▶ **Work item**:
Output the records exactly. Include every line.

▶ **Saved data entries**:
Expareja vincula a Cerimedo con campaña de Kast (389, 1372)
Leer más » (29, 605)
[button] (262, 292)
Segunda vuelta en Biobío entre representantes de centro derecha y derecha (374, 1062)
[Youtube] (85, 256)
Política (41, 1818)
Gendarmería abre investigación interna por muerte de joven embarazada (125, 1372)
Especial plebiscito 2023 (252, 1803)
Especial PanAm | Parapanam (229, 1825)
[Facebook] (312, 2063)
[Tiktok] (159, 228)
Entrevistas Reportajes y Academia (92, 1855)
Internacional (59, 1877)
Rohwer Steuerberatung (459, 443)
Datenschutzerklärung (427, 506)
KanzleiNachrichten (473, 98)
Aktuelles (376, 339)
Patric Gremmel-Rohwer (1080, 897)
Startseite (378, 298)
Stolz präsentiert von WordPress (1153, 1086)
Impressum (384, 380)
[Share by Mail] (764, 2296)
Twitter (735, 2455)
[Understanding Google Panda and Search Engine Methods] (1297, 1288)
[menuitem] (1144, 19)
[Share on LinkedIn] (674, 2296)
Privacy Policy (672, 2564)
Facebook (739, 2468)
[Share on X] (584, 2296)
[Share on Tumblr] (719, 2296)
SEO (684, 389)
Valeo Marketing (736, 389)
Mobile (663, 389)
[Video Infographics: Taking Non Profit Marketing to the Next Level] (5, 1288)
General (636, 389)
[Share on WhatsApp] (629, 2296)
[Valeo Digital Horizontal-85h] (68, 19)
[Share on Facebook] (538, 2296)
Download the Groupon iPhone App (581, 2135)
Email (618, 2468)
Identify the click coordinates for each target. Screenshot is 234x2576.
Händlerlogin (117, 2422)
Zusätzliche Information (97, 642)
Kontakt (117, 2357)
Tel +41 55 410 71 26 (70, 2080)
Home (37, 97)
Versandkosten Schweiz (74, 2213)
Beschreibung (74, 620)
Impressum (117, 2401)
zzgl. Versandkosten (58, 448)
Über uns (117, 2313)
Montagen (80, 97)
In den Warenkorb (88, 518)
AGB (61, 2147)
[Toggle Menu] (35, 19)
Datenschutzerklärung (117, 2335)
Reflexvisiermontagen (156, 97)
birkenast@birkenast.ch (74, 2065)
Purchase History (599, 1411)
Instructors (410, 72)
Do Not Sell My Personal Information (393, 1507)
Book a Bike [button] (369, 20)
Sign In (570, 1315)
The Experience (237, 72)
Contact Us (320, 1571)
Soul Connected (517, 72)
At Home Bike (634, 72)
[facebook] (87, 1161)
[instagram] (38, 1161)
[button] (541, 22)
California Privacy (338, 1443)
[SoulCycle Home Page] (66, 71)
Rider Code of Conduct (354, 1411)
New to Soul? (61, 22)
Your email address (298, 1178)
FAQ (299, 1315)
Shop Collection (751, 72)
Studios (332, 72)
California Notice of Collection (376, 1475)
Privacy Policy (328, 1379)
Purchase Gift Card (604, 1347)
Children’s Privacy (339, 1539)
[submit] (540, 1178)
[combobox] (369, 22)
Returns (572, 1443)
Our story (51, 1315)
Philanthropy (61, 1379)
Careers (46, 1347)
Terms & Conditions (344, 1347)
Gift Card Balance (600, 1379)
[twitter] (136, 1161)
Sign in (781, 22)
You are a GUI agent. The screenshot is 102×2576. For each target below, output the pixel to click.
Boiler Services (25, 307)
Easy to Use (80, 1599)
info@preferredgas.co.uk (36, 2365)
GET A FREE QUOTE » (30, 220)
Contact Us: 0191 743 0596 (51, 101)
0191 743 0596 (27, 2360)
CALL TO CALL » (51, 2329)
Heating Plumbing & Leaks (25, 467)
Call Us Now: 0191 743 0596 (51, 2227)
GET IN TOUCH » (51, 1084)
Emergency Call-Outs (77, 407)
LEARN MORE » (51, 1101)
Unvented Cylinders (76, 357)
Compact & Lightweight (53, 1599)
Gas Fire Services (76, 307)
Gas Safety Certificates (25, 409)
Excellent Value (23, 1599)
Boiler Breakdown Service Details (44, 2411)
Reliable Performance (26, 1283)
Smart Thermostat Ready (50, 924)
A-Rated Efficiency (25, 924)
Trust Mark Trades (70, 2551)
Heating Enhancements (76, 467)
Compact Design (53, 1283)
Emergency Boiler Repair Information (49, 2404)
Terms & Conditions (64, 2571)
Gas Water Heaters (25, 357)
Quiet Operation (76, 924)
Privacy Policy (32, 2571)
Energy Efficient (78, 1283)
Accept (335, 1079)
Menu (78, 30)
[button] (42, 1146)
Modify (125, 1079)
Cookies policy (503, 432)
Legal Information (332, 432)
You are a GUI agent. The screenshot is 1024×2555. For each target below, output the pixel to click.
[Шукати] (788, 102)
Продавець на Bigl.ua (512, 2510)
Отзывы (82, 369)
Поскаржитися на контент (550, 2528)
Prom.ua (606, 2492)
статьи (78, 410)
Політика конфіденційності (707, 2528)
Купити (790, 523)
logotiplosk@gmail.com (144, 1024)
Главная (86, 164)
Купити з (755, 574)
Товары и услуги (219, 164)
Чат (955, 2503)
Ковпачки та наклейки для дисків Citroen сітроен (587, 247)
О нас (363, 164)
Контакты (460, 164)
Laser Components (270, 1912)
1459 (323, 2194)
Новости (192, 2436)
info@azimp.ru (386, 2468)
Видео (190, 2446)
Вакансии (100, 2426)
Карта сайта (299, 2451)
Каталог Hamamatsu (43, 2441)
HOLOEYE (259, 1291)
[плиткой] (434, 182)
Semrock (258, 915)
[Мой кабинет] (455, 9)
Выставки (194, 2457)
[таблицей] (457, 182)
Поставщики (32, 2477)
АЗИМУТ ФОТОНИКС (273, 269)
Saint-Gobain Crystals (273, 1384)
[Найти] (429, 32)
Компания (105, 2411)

▶ **Solution for this exercise**:
Expareja vincula a Cerimedo con campaña de Kast (389, 1372)
Leer más » (29, 605)
[button] (262, 292)
Segunda vuelta en Biobío entre representantes de centro derecha y derecha (374, 1062)
[Youtube] (85, 256)
Política (41, 1818)
Gendarmería abre investigación interna por muerte de joven embarazada (125, 1372)
Especial plebiscito 2023 (252, 1803)
Especial PanAm | Parapanam (229, 1825)
[Facebook] (312, 2063)
[Tiktok] (159, 228)
Entrevistas Reportajes y Academia (92, 1855)
Internacional (59, 1877)
Rohwer Steuerberatung (459, 443)
Datenschutzerklärung (427, 506)
KanzleiNachrichten (473, 98)
Aktuelles (376, 339)
Patric Gremmel-Rohwer (1080, 897)
Startseite (378, 298)
Stolz präsentiert von WordPress (1153, 1086)
Impressum (384, 380)
[Share by Mail] (764, 2296)
Twitter (735, 2455)
[Understanding Google Panda and Search Engine Methods] (1297, 1288)
[menuitem] (1144, 19)
[Share on LinkedIn] (674, 2296)
Privacy Policy (672, 2564)
Facebook (739, 2468)
[Share on X] (584, 2296)
[Share on Tumblr] (719, 2296)
SEO (684, 389)
Valeo Marketing (736, 389)
Mobile (663, 389)
[Video Infographics: Taking Non Profit Marketing to the Next Level] (5, 1288)
General (636, 389)
[Share on WhatsApp] (629, 2296)
[Valeo Digital Horizontal-85h] (68, 19)
[Share on Facebook] (538, 2296)
Download the Groupon iPhone App (581, 2135)
Email (618, 2468)
Identify the click coordinates for each target. Screenshot is 234x2576.
Händlerlogin (117, 2422)
Zusätzliche Information (97, 642)
Kontakt (117, 2357)
Tel +41 55 410 71 26 (70, 2080)
Home (37, 97)
Versandkosten Schweiz (74, 2213)
Beschreibung (74, 620)
Impressum (117, 2401)
zzgl. Versandkosten (58, 448)
Über uns (117, 2313)
Montagen (80, 97)
In den Warenkorb (88, 518)
AGB (61, 2147)
[Toggle Menu] (35, 19)
Datenschutzerklärung (117, 2335)
Reflexvisiermontagen (156, 97)
birkenast@birkenast.ch (74, 2065)
Purchase History (599, 1411)
Instructors (410, 72)
Do Not Sell My Personal Information (393, 1507)
Book a Bike [button] (369, 20)
Sign In (570, 1315)
The Experience (237, 72)
Contact Us (320, 1571)
Soul Connected (517, 72)
At Home Bike (634, 72)
[facebook] (87, 1161)
[instagram] (38, 1161)
[button] (541, 22)
California Privacy (338, 1443)
[SoulCycle Home Page] (66, 71)
Rider Code of Conduct (354, 1411)
New to Soul? (61, 22)
Your email address (298, 1178)
FAQ (299, 1315)
Shop Collection (751, 72)
Studios (332, 72)
California Notice of Collection (376, 1475)
Privacy Policy (328, 1379)
Purchase Gift Card (604, 1347)
Children’s Privacy (339, 1539)
[submit] (540, 1178)
[combobox] (369, 22)
Returns (572, 1443)
Our story (51, 1315)
Philanthropy (61, 1379)
Careers (46, 1347)
Terms & Conditions (344, 1347)
Gift Card Balance (600, 1379)
[twitter] (136, 1161)
Sign in (781, 22)
You are a GUI agent. The screenshot is 102×2576. For each target below, output the pixel to click.
Boiler Services (25, 307)
Easy to Use (80, 1599)
info@preferredgas.co.uk (36, 2365)
GET A FREE QUOTE » (30, 220)
Contact Us: 0191 743 0596 (51, 101)
0191 743 0596 (27, 2360)
CALL TO CALL » (51, 2329)
Heating Plumbing & Leaks (25, 467)
Call Us Now: 0191 743 0596 (51, 2227)
GET IN TOUCH » (51, 1084)
Emergency Call-Outs (77, 407)
LEARN MORE » (51, 1101)
Unvented Cylinders (76, 357)
Compact & Lightweight (53, 1599)
Gas Fire Services (76, 307)
Gas Safety Certificates (25, 409)
Excellent Value (23, 1599)
Boiler Breakdown Service Details (44, 2411)
Reliable Performance (26, 1283)
Smart Thermostat Ready (50, 924)
A-Rated Efficiency (25, 924)
Trust Mark Trades (70, 2551)
Heating Enhancements (76, 467)
Compact Design (53, 1283)
Emergency Boiler Repair Information (49, 2404)
Terms & Conditions (64, 2571)
Gas Water Heaters (25, 357)
Quiet Operation (76, 924)
Privacy Policy (32, 2571)
Energy Efficient (78, 1283)
Accept (335, 1079)
Menu (78, 30)
[button] (42, 1146)
Modify (125, 1079)
Cookies policy (503, 432)
Legal Information (332, 432)
You are a GUI agent. The screenshot is 1024×2555. For each target below, output the pixel to click.
[Шукати] (788, 102)
Продавець на Bigl.ua (512, 2510)
Отзывы (82, 369)
Поскаржитися на контент (550, 2528)
Prom.ua (606, 2492)
статьи (78, 410)
Політика конфіденційності (707, 2528)
Купити (790, 523)
logotiplosk@gmail.com (144, 1024)
Главная (86, 164)
Купити з (755, 574)
Товары и услуги (219, 164)
Чат (955, 2503)
Ковпачки та наклейки для дисків Citroen сітроен (587, 247)
О нас (363, 164)
Контакты (460, 164)
Laser Components (270, 1912)
1459 (323, 2194)
Новости (192, 2436)
info@azimp.ru (386, 2468)
Видео (190, 2446)
Вакансии (100, 2426)
Карта сайта (299, 2451)
Каталог Hamamatsu (43, 2441)
HOLOEYE (259, 1291)
[плиткой] (434, 182)
Semrock (258, 915)
[Мой кабинет] (455, 9)
Выставки (194, 2457)
[таблицей] (457, 182)
Поставщики (32, 2477)
АЗИМУТ ФОТОНИКС (273, 269)
Saint-Gobain Crystals (273, 1384)
[Найти] (429, 32)
Компания (105, 2411)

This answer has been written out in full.